## Your instructions
Turn everything from the line containing "This screenshot has" down to the line containing "[x=42, y=19]", both included, into a JSON list of strings with one string per line. Skip blank lines and leave the pictures out.
══ Supplied material
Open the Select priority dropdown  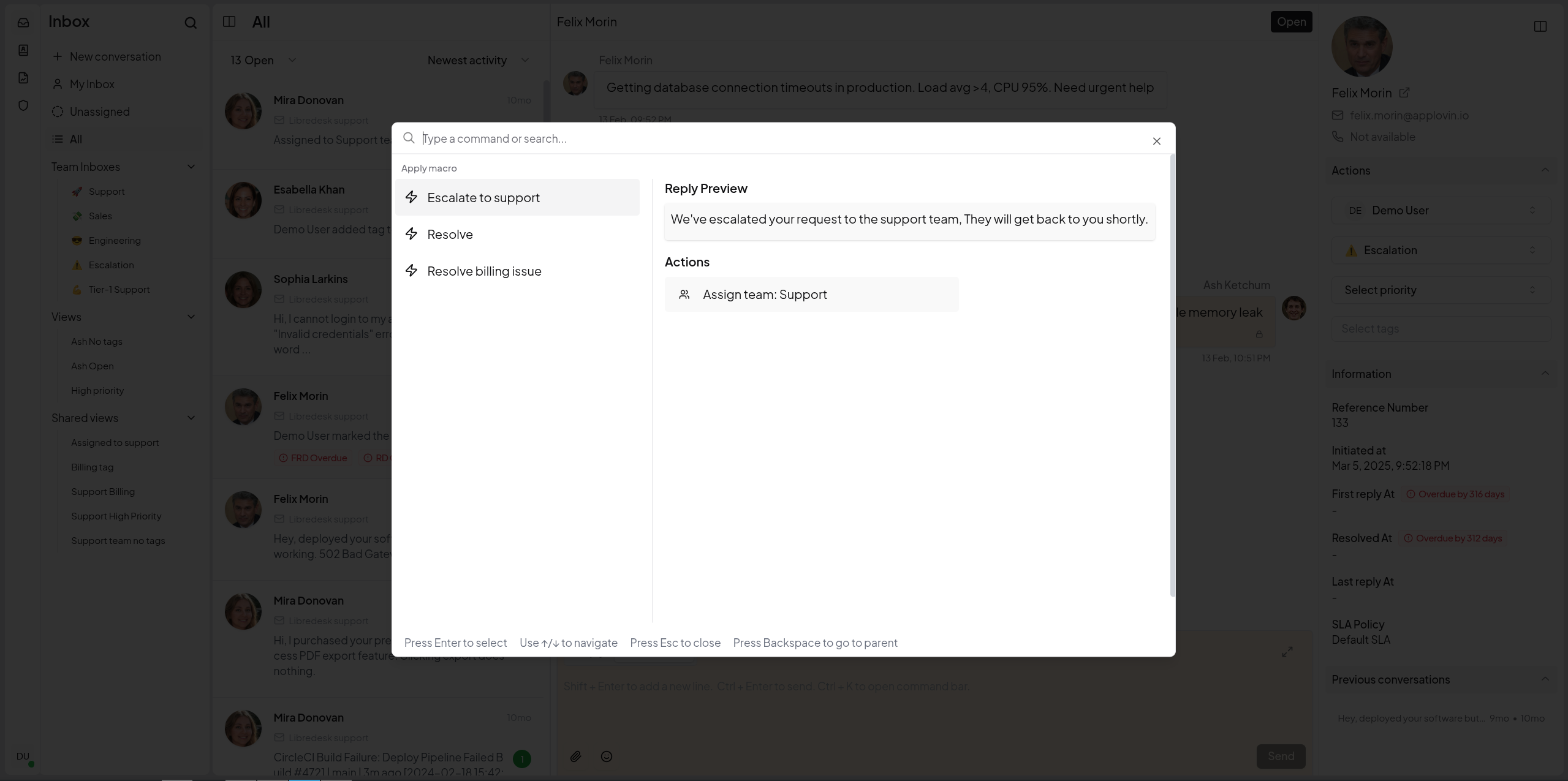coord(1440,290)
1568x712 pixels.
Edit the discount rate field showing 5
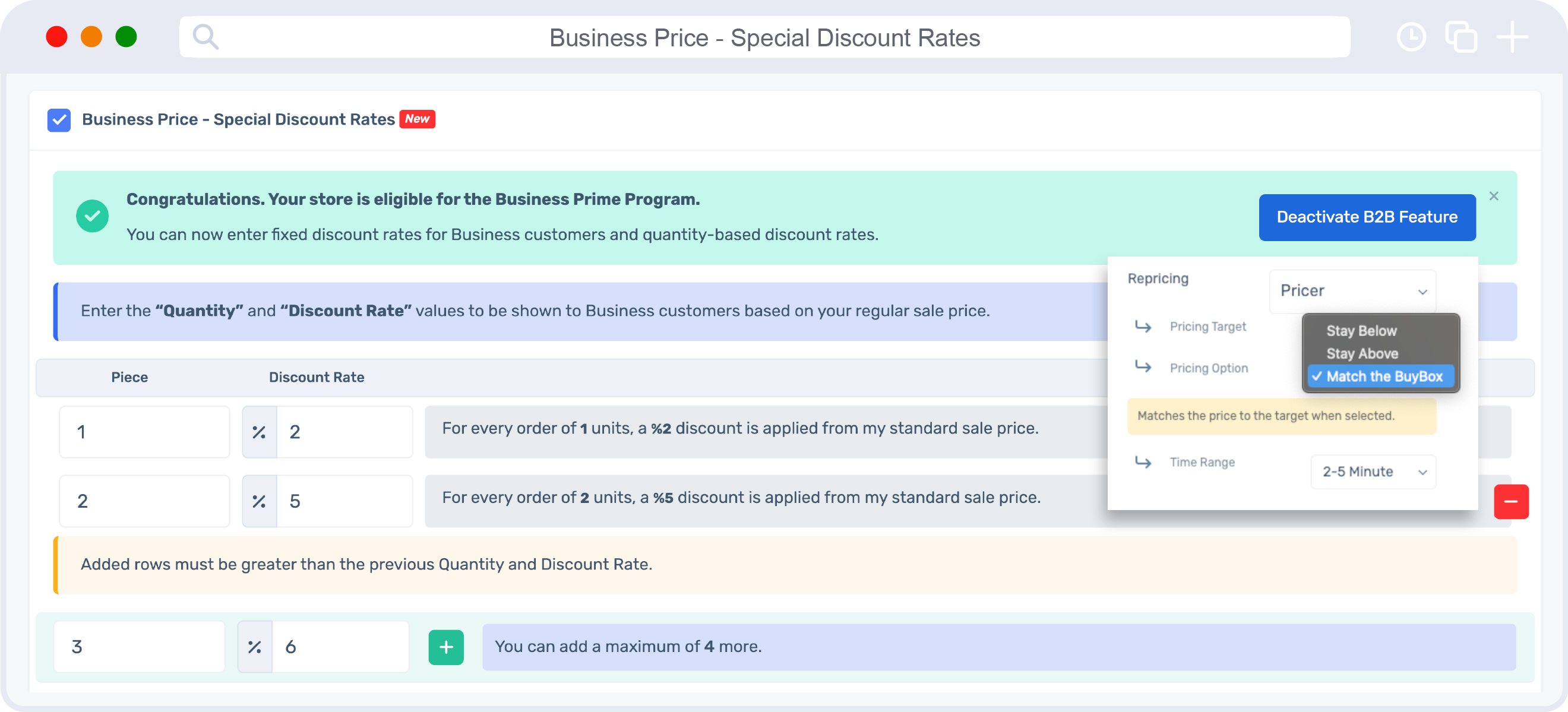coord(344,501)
════
══ Supplied material
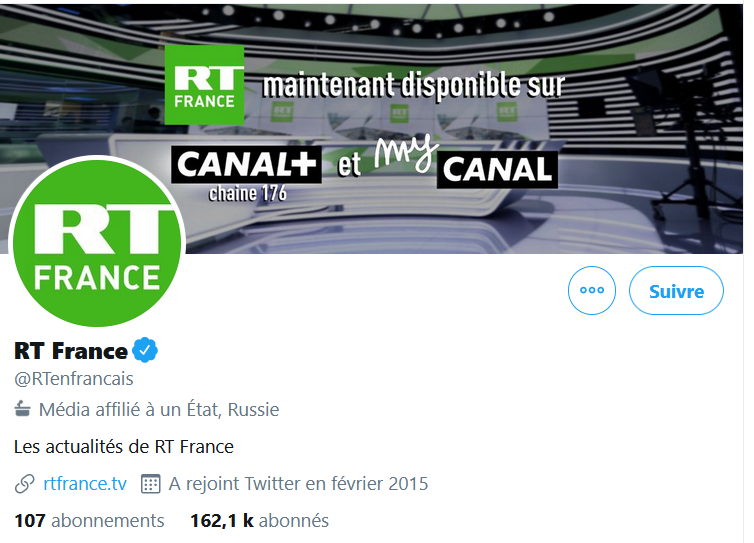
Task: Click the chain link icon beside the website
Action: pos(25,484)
════
══ Supplied material
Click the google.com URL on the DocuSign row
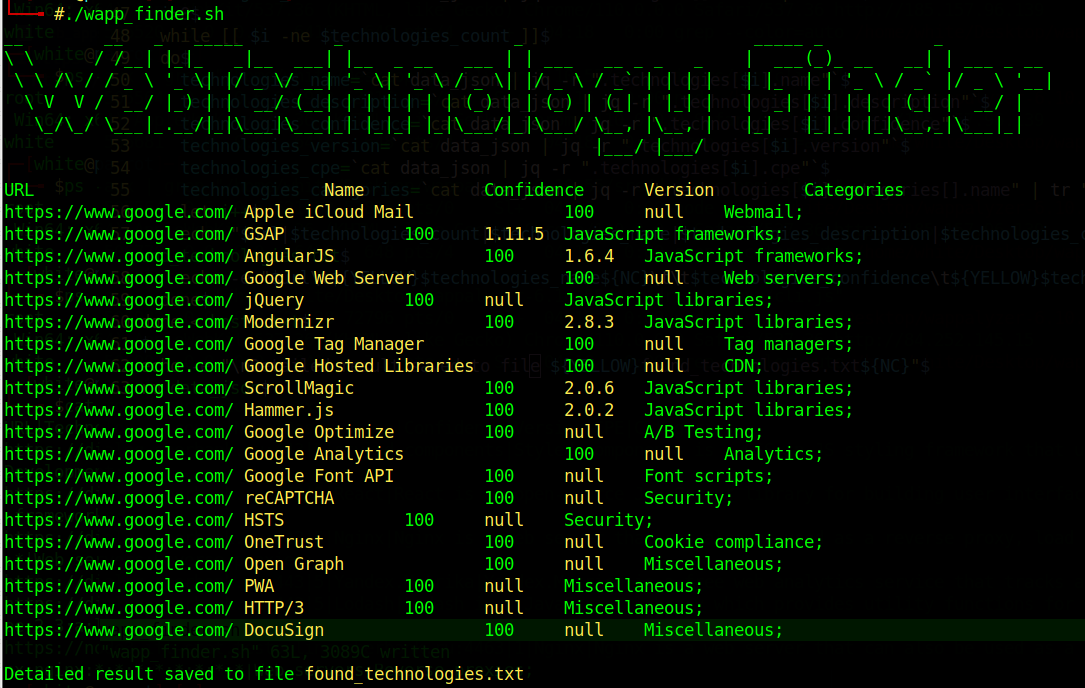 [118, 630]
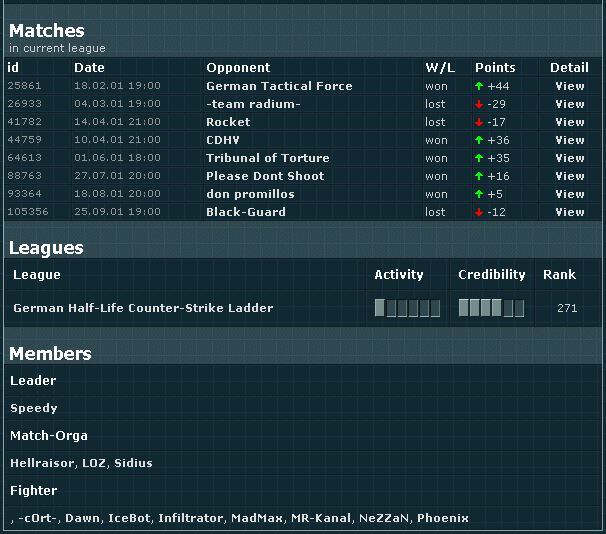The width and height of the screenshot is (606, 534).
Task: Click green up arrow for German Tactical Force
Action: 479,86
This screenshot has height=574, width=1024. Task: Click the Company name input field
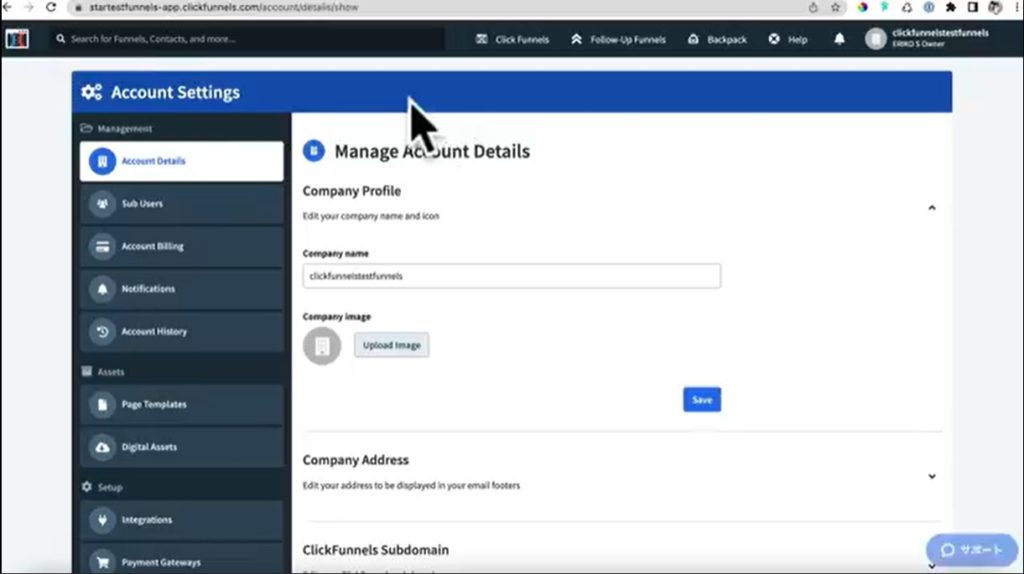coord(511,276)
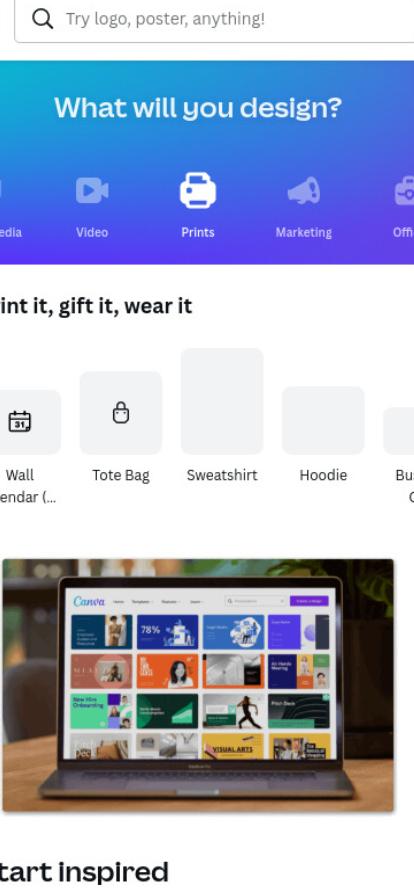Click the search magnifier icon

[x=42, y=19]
════
## Full answer
[
  "This screenshot has height=574, width=1024. Task: Click the Company name input field",
  "coord(511,276)",
  "Click the search magnifier icon",
  "[x=42, y=19]"
]